The three main ingredients in the preparation of Yorùbá foods are ata (pepper), epo (palm oil), and iyọ̀ (salt). A food not having these three is called ate (unpalatable meal). It is not acceptable to the Yoruba to eat a man’s ata, epo, and iyọ̀ and still plot evil against him. It amounts to biting the fingers that feed you. It is believed that the one against whom evil is plotted could use this fact to verbally invoke a curse against the plotter justifying this with statements such as: ayafi tí kò bá jẹ ata, epo ati iyọ̀ mi (except he or she did not eat my ata, epo, and iyọ̀ ). This type of utterance does carry forceful ase (authority) and has proven to be effective.

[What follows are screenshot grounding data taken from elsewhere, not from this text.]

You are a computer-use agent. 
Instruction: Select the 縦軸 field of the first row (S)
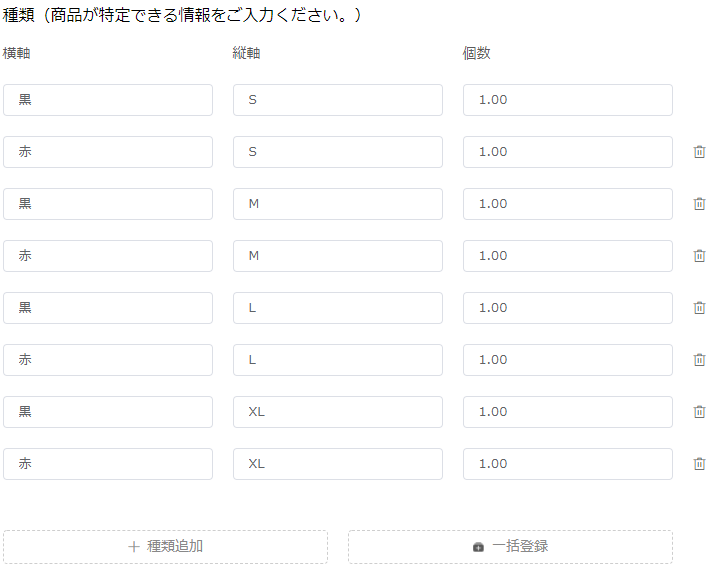338,100
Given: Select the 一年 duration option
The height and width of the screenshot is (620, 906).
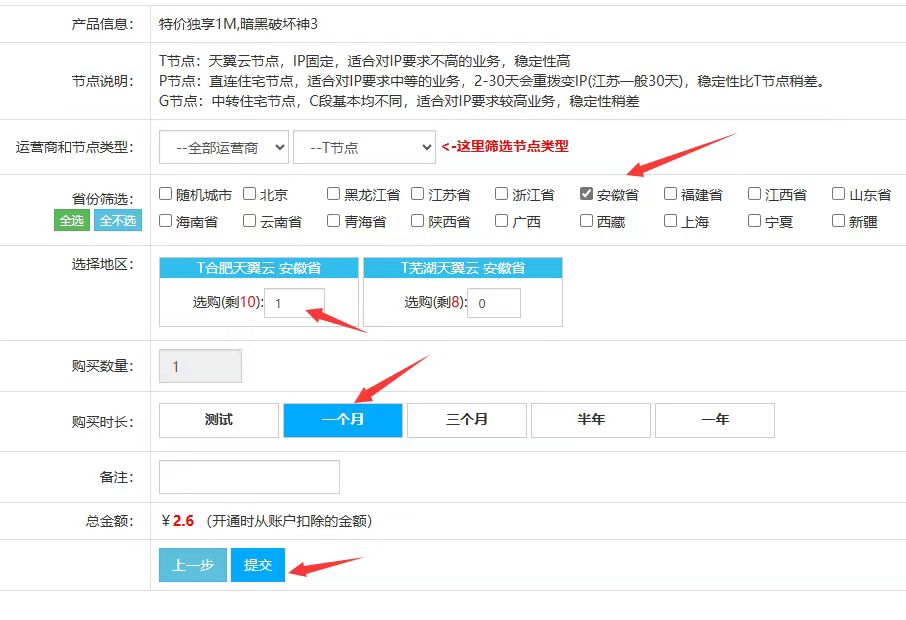Looking at the screenshot, I should (715, 420).
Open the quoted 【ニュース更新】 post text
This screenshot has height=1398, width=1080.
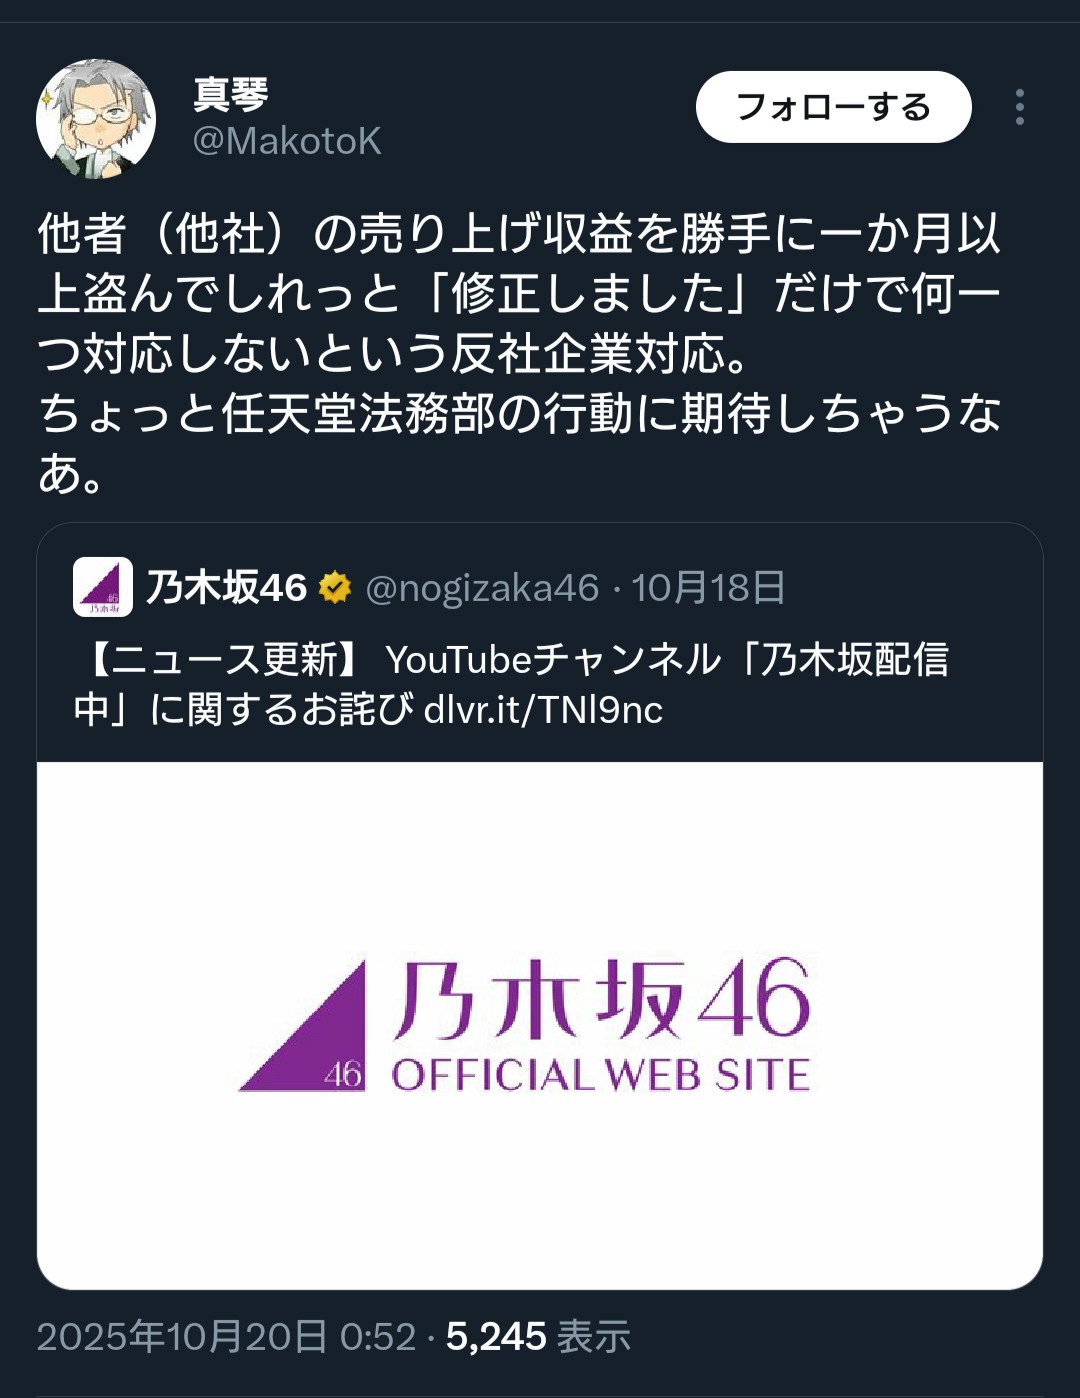click(511, 684)
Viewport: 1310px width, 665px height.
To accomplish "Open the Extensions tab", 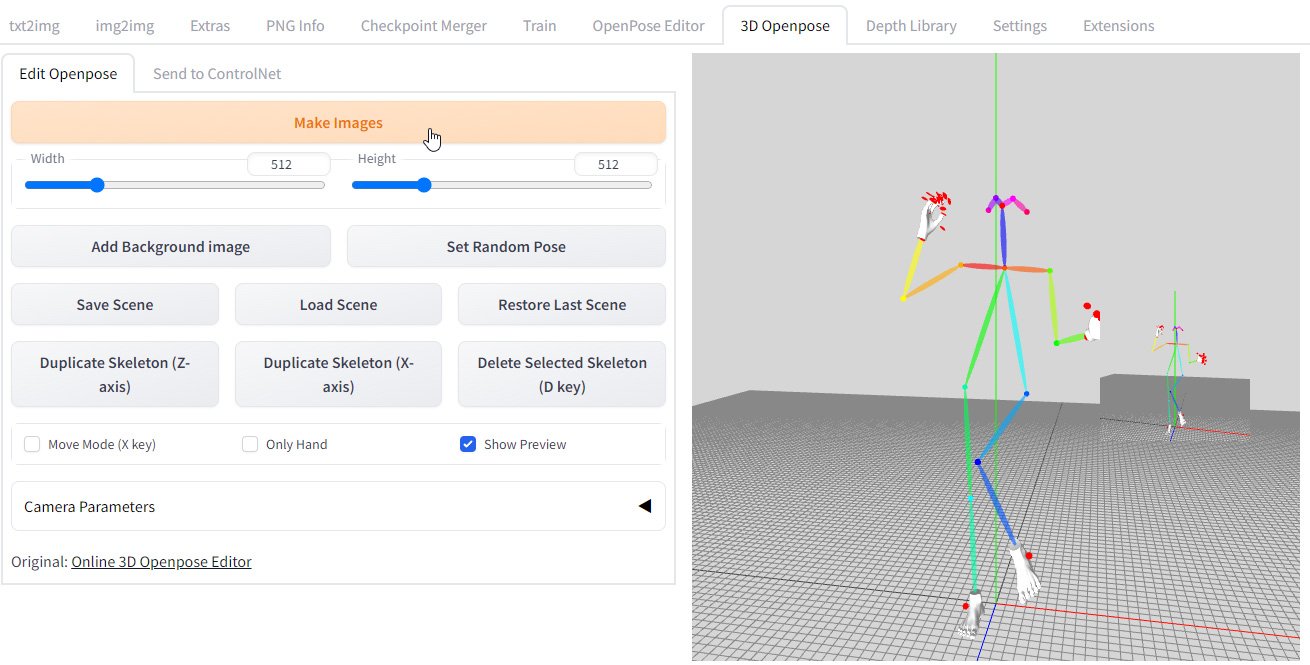I will coord(1118,25).
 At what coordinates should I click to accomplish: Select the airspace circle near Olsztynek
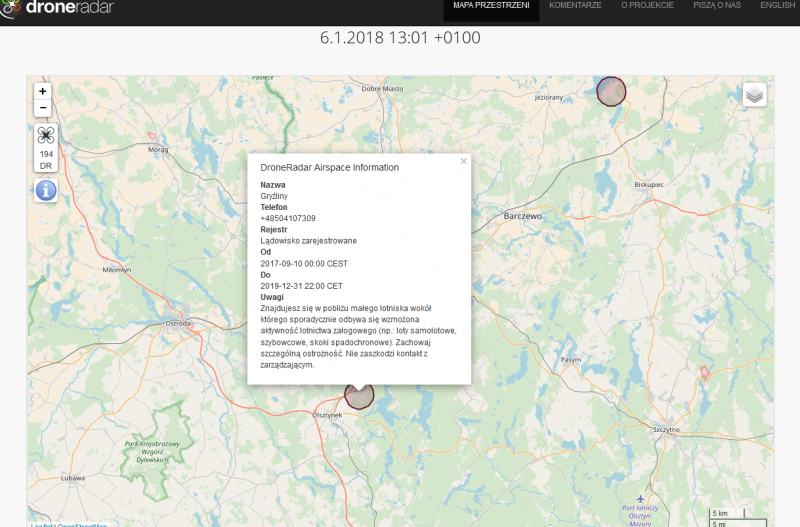359,395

Obi, orogbo, and ataare are the three most important plant products of note. The Yoruba hardly carry out medicinal and religious activities without them. Rites and prayers in traditional settings are not complete without any of them. Prayers are said using them depending on the desired results:
Obì ní ń biku, obi ní ń bi àrùn
(Obi wades off death, obi wades of sickness).
Ọdọọdún là ń rorogbo
(Orogbo does not miss out on the yearly celebrations).
Ataare kìí di tìẹ ní ààbò
(Ataare does not appear half-full).

Three types of people are reading this article. If you are not Lagbaja, you are Tamedu or Lakasegbe. This is how the Yoruba describes the three faceless people in their beliefs. Though faceless they exist and represent somebody, anybody, and everybody.

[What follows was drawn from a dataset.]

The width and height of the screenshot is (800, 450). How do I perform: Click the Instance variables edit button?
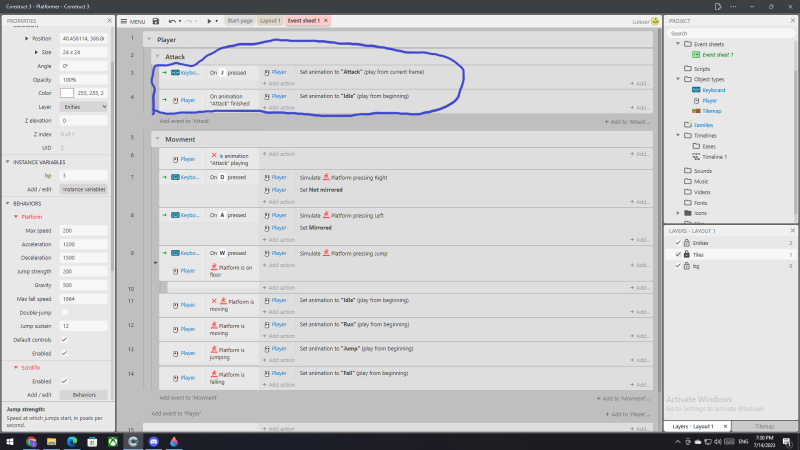click(x=84, y=188)
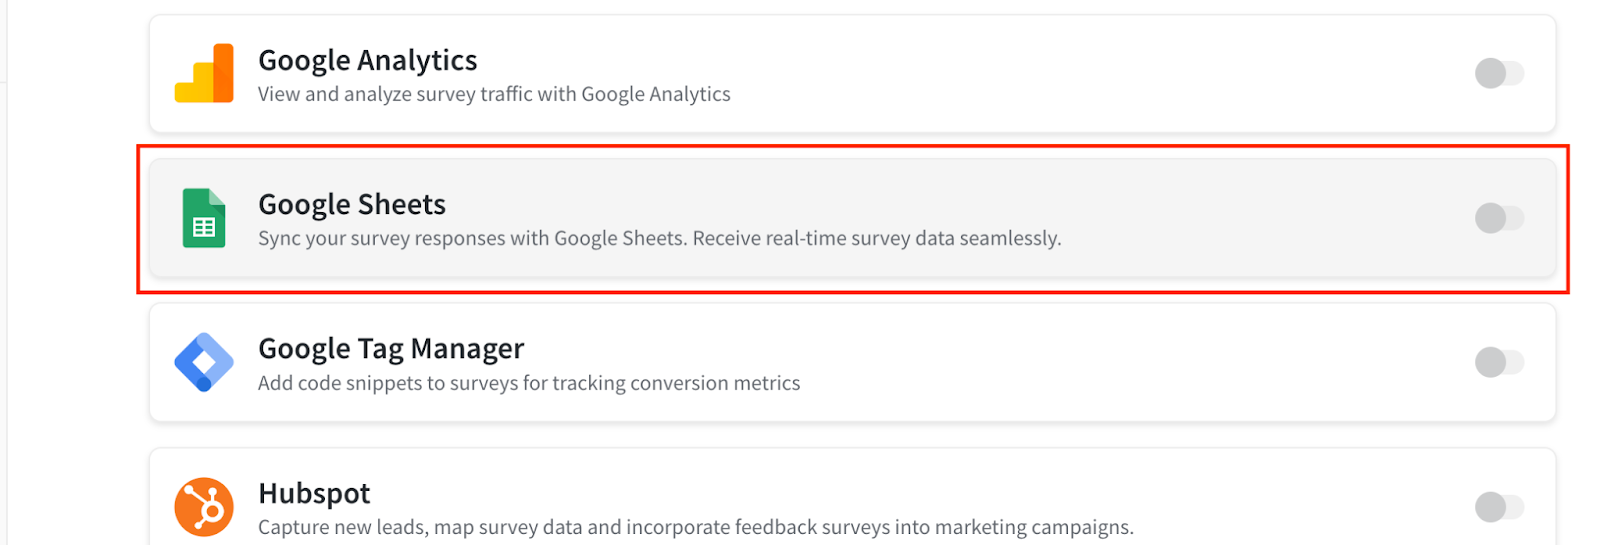Screen dimensions: 1600x545
Task: Click "View and analyze survey traffic" description
Action: [x=494, y=94]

… and so on and so forth. From the forgoing examples, 3 in Yorùbá belief is multi-faceted and it is entrenched in all areas of their belief system.
Dr Kehinde Adepegba is an Artist and a University lecturer where he teaches Art and Art History. He promotes Yoruba language and arts through his art and art historical studies. He is a bilingual Author and cultural Activist.